Sur la demande de plusieurs amis de le revue Thétis, nous procédons à une tentative de regroupement de tous les textes publiés dans la revue, en vue de leur diffusion électronique. L’opération étant longue et mobilisatrice, nous mettons donc en ligne les articles disponibles de chaque volume publié et nous actualiseront le contenu en fonction de l’évolution de la collecte.
Pour tout besoin de référence, une photocopie de l’article peut être fournie par l’association éditrice, l’ACAM (thetisacam97@gmail.com ).

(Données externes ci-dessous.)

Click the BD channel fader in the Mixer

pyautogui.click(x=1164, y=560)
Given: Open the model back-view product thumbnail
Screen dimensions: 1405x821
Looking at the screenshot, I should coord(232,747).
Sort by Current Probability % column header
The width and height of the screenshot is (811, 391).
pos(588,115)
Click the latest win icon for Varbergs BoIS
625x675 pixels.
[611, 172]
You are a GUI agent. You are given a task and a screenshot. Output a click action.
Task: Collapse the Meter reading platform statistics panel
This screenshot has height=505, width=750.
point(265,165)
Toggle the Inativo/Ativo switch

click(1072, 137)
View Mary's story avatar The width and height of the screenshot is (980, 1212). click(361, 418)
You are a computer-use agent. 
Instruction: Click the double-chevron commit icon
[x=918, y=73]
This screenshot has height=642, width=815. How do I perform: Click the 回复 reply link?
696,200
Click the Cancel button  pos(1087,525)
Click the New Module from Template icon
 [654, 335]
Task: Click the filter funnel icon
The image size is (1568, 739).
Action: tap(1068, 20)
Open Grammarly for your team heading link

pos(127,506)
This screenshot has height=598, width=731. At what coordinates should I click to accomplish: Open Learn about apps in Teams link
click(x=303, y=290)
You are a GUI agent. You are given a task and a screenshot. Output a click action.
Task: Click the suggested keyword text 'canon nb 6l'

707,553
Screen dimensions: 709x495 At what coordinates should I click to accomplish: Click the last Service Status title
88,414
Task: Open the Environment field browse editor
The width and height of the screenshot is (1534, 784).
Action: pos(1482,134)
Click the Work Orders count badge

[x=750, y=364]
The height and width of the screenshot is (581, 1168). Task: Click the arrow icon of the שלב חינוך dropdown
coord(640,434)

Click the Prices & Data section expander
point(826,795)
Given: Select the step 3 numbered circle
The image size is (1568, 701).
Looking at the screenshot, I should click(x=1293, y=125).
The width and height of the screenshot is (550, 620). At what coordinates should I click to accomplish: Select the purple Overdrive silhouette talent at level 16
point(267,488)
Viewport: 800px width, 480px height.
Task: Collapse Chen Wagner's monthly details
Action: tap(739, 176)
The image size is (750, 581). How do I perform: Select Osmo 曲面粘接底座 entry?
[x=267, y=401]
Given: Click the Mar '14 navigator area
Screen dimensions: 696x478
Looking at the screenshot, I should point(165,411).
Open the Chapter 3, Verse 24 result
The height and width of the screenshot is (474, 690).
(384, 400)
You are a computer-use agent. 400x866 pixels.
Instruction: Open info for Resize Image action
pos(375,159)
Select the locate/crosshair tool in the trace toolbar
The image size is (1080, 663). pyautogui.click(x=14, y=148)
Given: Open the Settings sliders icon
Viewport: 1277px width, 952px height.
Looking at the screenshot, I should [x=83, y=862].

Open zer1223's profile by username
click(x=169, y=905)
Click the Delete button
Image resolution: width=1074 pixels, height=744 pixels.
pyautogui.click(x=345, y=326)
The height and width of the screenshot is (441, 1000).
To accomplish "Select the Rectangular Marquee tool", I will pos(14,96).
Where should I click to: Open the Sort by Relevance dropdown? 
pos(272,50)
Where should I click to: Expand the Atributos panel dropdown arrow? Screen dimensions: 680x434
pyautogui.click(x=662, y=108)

Ici, c’est le sommaire et d’édito de la partie française du numéro double 7-8 de l’année 2005 (2 semestres), ainsi que les articles disponibles par voie électronique (sur fichier PDF):
Thétis / N° double 7-8 : ECRIRE LA MEDITERRANEE
(1er semestre & 2ème semestre 2005)
Partie française
SOMMAIRE
+ Edito : Une année de la Méditerranée !? (Mansour M’henni) – 3
+ La Méditerranée : nombril de la terre (Hafedh Djedidi) – 5
+ L’Espace entre « moi » et « émoi » (Sonia Zlitni-Fitouri) – 9
+ Vivre entre des cultures différentes (Joe Friggieri ) – 13
+ Arabisation, mondialisation et langue amazighe (Mohammed Serhoual) – 17
+ L’enseignement du violon entre les deux rives de la Méditerranée (Mami Mihaela) – 29
+ Nice Tunis Alexandrie, la Méditerranée de Patrick Modiano, Passager des deux rives (Annie Demeyere) – 35
+ De l’Arcadie de Théocrite au mont Ventoux de Pétrarque : la place de la Méditerranée dans la découverte du paysage en Occident (Françoise Chenet) – 41
+ L’errance comme élément intertextuel chez Abdelkébir Khatibi dans Pélerinage d’un artiste amoureux (Alaeddine Ben Abdallah) – 49
+ La Tunisie, entre ombres et lumières (Margarita Garcia Casado) – 55
+ A la recherche de soi-même et des autres : les « je » et enjeux de l’écriture (Ilda Tomas) – 63
+ Quelques notes autour d’un cri (Maha Ben Abdelhamed) – 69
+ Les nouvelles exigences de la gestion du service public de la santé : la gestion par objectifs (Abdelmajid Krifa) – 73
ARTS ET PATRIMOINE
+ Coquelicot et émotionalité (Jamila Arous) – 81
+ Broderie et bijouterie traditionnelles de Moknine (Hayet Guetat) – 93
Une année de la Méditerranée !?
Mansour M’HENNI
“Après une décennie de partenariat, force est de constater que les efforts fournis de part et d’autre de la Méditerranée n’ont pas toujours répondu à nos attentes. Notre région continue à faire face à de nombreux défis que nous devons relever ensemble. Nous devons de ce fait faire preuve d’une volonté politique accrue pour développer des réponses communes qui sont nécessaires à l’établissement d’une zone de paix, de stabilité et de prospérité dans la région méditerranéenne.”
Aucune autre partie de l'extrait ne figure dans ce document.